▶ _Work task_
Without altering a single character, set down all of the data below.

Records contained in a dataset
──────────────────────────────

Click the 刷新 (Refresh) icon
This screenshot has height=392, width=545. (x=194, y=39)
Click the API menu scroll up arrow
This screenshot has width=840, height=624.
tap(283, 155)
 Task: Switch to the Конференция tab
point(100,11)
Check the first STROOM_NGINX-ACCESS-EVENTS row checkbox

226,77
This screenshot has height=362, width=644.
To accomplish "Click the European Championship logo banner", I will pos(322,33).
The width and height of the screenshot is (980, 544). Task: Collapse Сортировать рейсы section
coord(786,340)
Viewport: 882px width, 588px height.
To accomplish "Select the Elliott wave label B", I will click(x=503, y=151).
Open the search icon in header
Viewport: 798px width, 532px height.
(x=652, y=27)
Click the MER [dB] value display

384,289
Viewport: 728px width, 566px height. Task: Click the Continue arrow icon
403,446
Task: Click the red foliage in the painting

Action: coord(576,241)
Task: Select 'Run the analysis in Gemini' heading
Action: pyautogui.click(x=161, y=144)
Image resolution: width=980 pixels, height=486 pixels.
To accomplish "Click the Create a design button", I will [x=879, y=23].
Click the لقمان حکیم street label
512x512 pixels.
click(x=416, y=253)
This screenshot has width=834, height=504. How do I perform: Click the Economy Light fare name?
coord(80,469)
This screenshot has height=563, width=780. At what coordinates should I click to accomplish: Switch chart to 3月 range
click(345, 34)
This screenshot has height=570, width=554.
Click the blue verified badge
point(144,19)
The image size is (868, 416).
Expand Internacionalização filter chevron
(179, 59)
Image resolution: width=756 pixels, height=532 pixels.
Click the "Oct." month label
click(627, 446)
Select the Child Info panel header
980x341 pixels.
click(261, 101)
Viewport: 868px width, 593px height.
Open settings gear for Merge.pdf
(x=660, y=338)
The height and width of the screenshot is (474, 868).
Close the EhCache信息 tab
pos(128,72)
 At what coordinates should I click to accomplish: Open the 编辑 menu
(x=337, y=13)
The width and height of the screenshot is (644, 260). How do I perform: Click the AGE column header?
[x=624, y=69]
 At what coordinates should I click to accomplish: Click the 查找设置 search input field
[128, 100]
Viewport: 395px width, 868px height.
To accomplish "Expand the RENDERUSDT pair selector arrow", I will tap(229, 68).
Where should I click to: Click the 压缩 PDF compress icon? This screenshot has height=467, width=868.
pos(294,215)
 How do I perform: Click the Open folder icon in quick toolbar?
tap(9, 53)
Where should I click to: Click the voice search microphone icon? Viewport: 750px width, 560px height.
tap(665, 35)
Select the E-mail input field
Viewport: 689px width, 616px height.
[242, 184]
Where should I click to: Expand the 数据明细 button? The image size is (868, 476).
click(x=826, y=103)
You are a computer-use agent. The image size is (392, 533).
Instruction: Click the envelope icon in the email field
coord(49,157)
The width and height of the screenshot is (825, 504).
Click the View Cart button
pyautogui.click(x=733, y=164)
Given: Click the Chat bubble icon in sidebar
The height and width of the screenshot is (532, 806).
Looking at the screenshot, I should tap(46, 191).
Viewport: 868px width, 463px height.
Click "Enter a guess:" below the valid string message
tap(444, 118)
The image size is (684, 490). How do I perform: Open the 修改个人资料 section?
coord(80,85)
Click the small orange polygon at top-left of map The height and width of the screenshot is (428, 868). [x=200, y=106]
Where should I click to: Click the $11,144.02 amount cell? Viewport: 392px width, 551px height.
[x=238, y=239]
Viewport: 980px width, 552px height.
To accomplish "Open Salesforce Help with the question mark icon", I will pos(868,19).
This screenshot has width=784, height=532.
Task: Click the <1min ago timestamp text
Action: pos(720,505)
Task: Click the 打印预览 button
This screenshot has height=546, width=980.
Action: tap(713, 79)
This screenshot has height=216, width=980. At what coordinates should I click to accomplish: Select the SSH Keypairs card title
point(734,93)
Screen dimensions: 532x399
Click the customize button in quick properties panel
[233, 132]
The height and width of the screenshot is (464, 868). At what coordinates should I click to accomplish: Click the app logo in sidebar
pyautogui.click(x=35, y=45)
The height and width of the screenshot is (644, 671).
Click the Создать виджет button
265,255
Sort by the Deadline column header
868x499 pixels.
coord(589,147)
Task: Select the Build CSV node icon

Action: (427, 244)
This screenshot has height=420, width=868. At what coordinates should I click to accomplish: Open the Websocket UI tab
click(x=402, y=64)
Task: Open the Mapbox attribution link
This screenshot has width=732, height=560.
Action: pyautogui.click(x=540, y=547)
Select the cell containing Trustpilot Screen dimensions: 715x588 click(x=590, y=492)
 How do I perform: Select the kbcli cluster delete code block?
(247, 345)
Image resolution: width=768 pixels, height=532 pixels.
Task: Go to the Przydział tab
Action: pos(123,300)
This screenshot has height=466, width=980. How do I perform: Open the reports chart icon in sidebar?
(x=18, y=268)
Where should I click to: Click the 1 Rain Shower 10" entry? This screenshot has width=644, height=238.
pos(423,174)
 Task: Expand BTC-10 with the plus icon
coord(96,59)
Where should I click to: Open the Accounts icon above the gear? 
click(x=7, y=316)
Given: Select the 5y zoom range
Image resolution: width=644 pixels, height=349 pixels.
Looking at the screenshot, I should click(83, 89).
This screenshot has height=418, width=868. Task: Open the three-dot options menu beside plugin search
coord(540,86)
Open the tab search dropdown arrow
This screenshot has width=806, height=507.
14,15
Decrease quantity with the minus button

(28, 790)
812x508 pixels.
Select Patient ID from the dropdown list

──────────────────────────────

▶ _Output for this task_
Click the 刷新 (Refresh) icon
This screenshot has height=392, width=545. (x=194, y=39)
Click the API menu scroll up arrow
This screenshot has width=840, height=624.
tap(283, 155)
 Task: Switch to the Конференция tab
point(100,11)
Check the first STROOM_NGINX-ACCESS-EVENTS row checkbox

226,77
This screenshot has height=362, width=644.
To accomplish "Click the European Championship logo banner", I will pos(322,33).
The width and height of the screenshot is (980, 544). Task: Collapse Сортировать рейсы section
coord(786,340)
Viewport: 882px width, 588px height.
To accomplish "Select the Elliott wave label B", I will click(x=503, y=151).
Open the search icon in header
Viewport: 798px width, 532px height.
(x=652, y=27)
Click the MER [dB] value display

384,289
Viewport: 728px width, 566px height. Task: Click the Continue arrow icon
403,446
Task: Click the red foliage in the painting

Action: coord(576,241)
Task: Select 'Run the analysis in Gemini' heading
Action: pyautogui.click(x=161, y=144)
Image resolution: width=980 pixels, height=486 pixels.
To accomplish "Click the Create a design button", I will [x=879, y=23].
Click the لقمان حکیم street label
512x512 pixels.
click(x=416, y=253)
This screenshot has width=834, height=504. How do I perform: Click the Economy Light fare name?
coord(80,469)
This screenshot has height=563, width=780. At what coordinates should I click to accomplish: Switch chart to 3月 range
click(345, 34)
This screenshot has height=570, width=554.
Click the blue verified badge
point(144,19)
The image size is (868, 416).
Expand Internacionalização filter chevron
(179, 59)
Image resolution: width=756 pixels, height=532 pixels.
Click the "Oct." month label
click(627, 446)
Select the Child Info panel header
980x341 pixels.
click(261, 101)
Viewport: 868px width, 593px height.
Open settings gear for Merge.pdf
(x=660, y=338)
The height and width of the screenshot is (474, 868).
Close the EhCache信息 tab
pos(128,72)
 At what coordinates should I click to accomplish: Open the 编辑 menu
(x=337, y=13)
The width and height of the screenshot is (644, 260). How do I perform: Click the AGE column header?
[x=624, y=69]
 At what coordinates should I click to accomplish: Click the 查找设置 search input field
[128, 100]
Viewport: 395px width, 868px height.
To accomplish "Expand the RENDERUSDT pair selector arrow", I will tap(229, 68).
Where should I click to: Click the 压缩 PDF compress icon? This screenshot has height=467, width=868.
pos(294,215)
 How do I perform: Click the Open folder icon in quick toolbar?
tap(9, 53)
Where should I click to: Click the voice search microphone icon? Viewport: 750px width, 560px height.
tap(665, 35)
Select the E-mail input field
Viewport: 689px width, 616px height.
[242, 184]
Where should I click to: Expand the 数据明细 button? The image size is (868, 476).
click(x=826, y=103)
You are a computer-use agent. The image size is (392, 533).
Instruction: Click the envelope icon in the email field
coord(49,157)
The width and height of the screenshot is (825, 504).
Click the View Cart button
pyautogui.click(x=733, y=164)
Given: Click the Chat bubble icon in sidebar
The height and width of the screenshot is (532, 806).
Looking at the screenshot, I should tap(46, 191).
Viewport: 868px width, 463px height.
Click "Enter a guess:" below the valid string message
tap(444, 118)
The image size is (684, 490). How do I perform: Open the 修改个人资料 section?
coord(80,85)
Click the small orange polygon at top-left of map The height and width of the screenshot is (428, 868). [x=200, y=106]
Where should I click to: Click the $11,144.02 amount cell? Viewport: 392px width, 551px height.
[x=238, y=239]
Viewport: 980px width, 552px height.
To accomplish "Open Salesforce Help with the question mark icon", I will pos(868,19).
This screenshot has width=784, height=532.
Task: Click the <1min ago timestamp text
Action: pos(720,505)
Task: Click the 打印预览 button
This screenshot has height=546, width=980.
Action: tap(713, 79)
This screenshot has height=216, width=980. At what coordinates should I click to accomplish: Select the SSH Keypairs card title
point(734,93)
Screen dimensions: 532x399
Click the customize button in quick properties panel
[233, 132]
The height and width of the screenshot is (464, 868). At what coordinates should I click to accomplish: Click the app logo in sidebar
pyautogui.click(x=35, y=45)
The height and width of the screenshot is (644, 671).
Click the Создать виджет button
265,255
Sort by the Deadline column header
868x499 pixels.
coord(589,147)
Task: Select the Build CSV node icon

Action: (427, 244)
This screenshot has height=420, width=868. At what coordinates should I click to accomplish: Open the Websocket UI tab
click(x=402, y=64)
Task: Open the Mapbox attribution link
This screenshot has width=732, height=560.
Action: pyautogui.click(x=540, y=547)
Select the cell containing Trustpilot Screen dimensions: 715x588 click(x=590, y=492)
 How do I perform: Select the kbcli cluster delete code block?
(247, 345)
Image resolution: width=768 pixels, height=532 pixels.
Task: Go to the Przydział tab
Action: pos(123,300)
This screenshot has height=466, width=980. How do I perform: Open the reports chart icon in sidebar?
(x=18, y=268)
Where should I click to: Click the 1 Rain Shower 10" entry? This screenshot has width=644, height=238.
pos(423,174)
 Task: Expand BTC-10 with the plus icon
coord(96,59)
Where should I click to: Open the Accounts icon above the gear? 
click(x=7, y=316)
Given: Select the 5y zoom range
Image resolution: width=644 pixels, height=349 pixels.
Looking at the screenshot, I should click(83, 89).
This screenshot has height=418, width=868. Task: Open the three-dot options menu beside plugin search
coord(540,86)
Open the tab search dropdown arrow
This screenshot has width=806, height=507.
14,15
Decrease quantity with the minus button

(28, 790)
812x508 pixels.
Select Patient ID from the dropdown list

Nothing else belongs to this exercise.